[Start of Attachment]
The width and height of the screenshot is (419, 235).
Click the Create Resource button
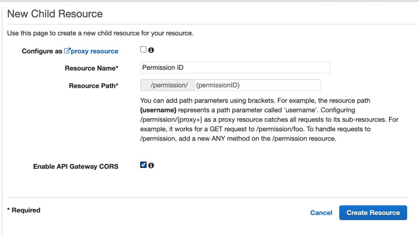click(x=373, y=213)
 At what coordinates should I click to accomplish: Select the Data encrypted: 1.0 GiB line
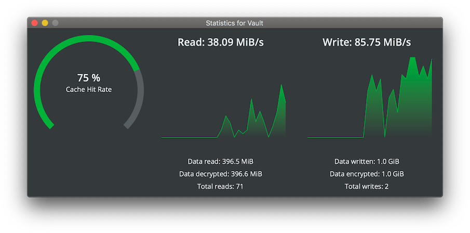(367, 174)
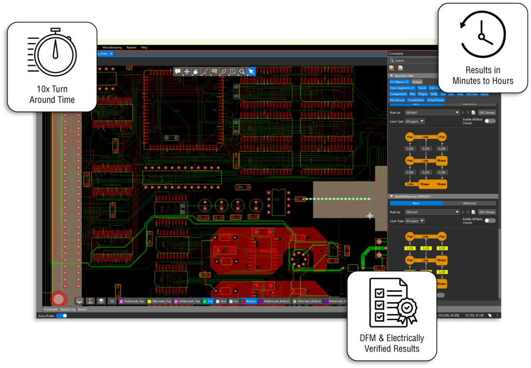The image size is (531, 368).
Task: Click the layer stack icon in bottom bar
Action: click(101, 301)
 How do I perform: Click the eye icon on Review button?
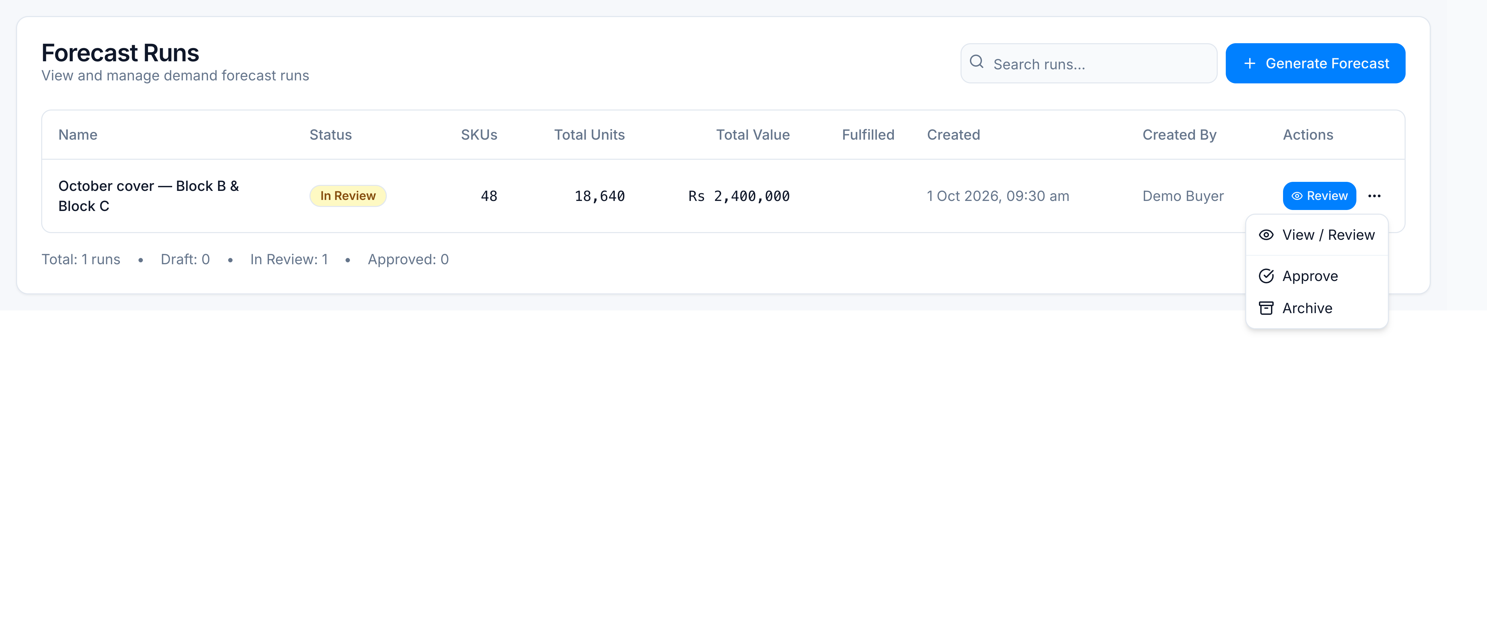point(1297,196)
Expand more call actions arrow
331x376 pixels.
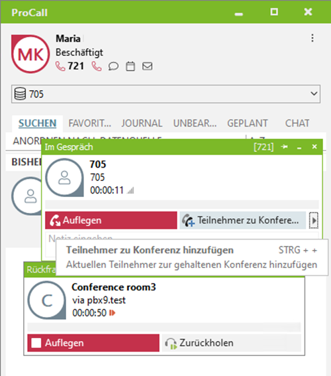(x=314, y=220)
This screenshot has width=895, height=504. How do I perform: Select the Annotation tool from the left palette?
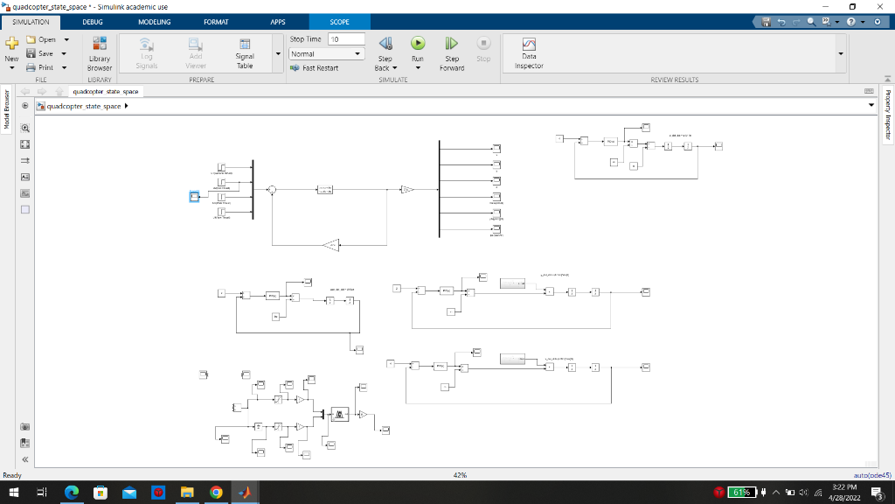[x=24, y=177]
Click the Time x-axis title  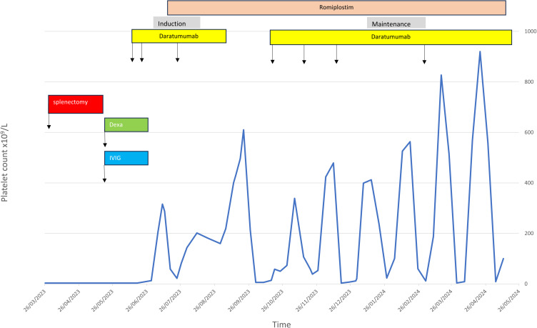279,324
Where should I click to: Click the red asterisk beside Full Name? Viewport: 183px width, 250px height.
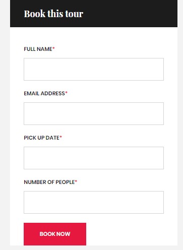[x=53, y=48]
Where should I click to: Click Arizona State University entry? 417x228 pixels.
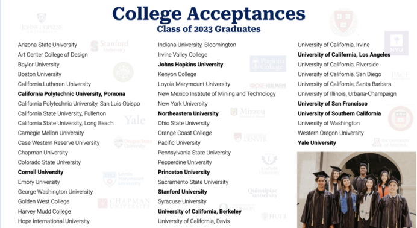[x=48, y=45]
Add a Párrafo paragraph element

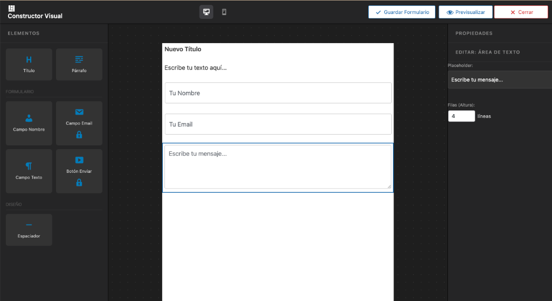(79, 65)
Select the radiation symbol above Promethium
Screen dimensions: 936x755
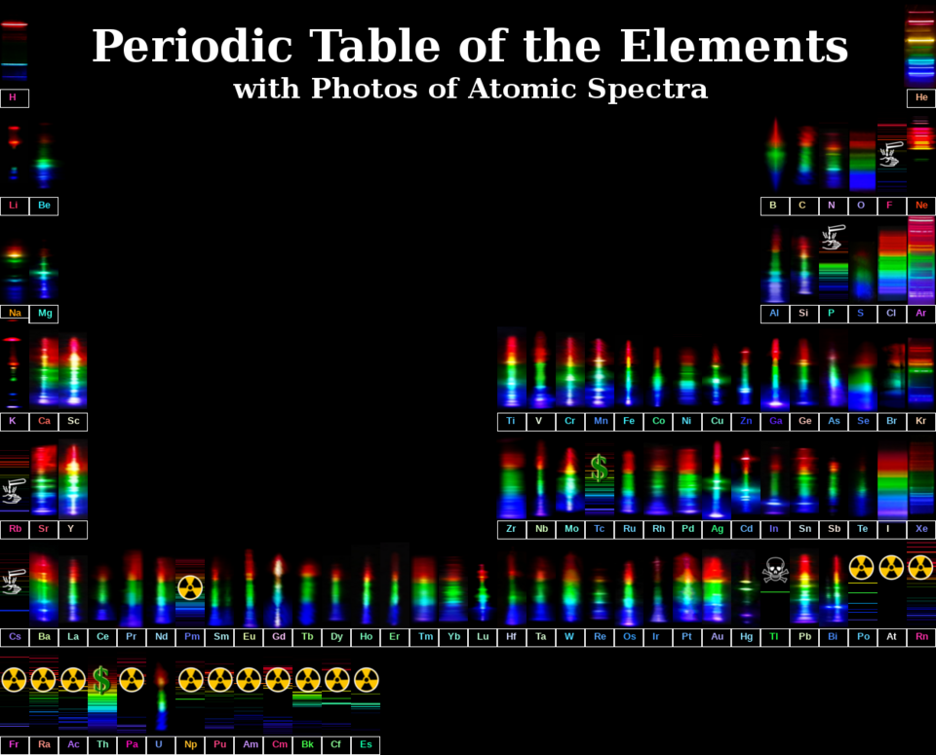click(189, 587)
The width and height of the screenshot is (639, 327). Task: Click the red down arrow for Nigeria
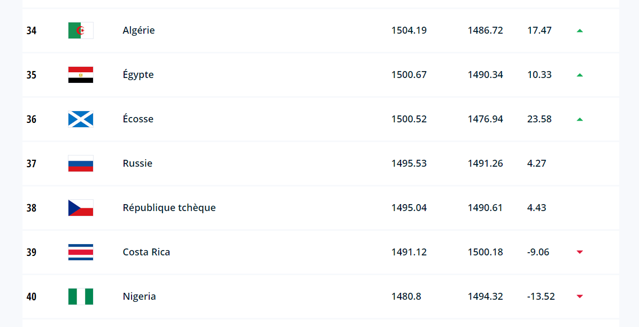[580, 297]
[End of Attachment]
WHAT THIS TASK INVOLVES: Retype, please, exactly the lines that begin with the one containing "Select the radiation symbol above Promethium" and end at the last line of the entries above, both included, leaving out pictures.

TASK RESPONSE:
Select the radiation symbol above Promethium
Screen dimensions: 936x755
click(189, 587)
The width and height of the screenshot is (639, 327). Task: Click the red down arrow for Nigeria
[580, 297]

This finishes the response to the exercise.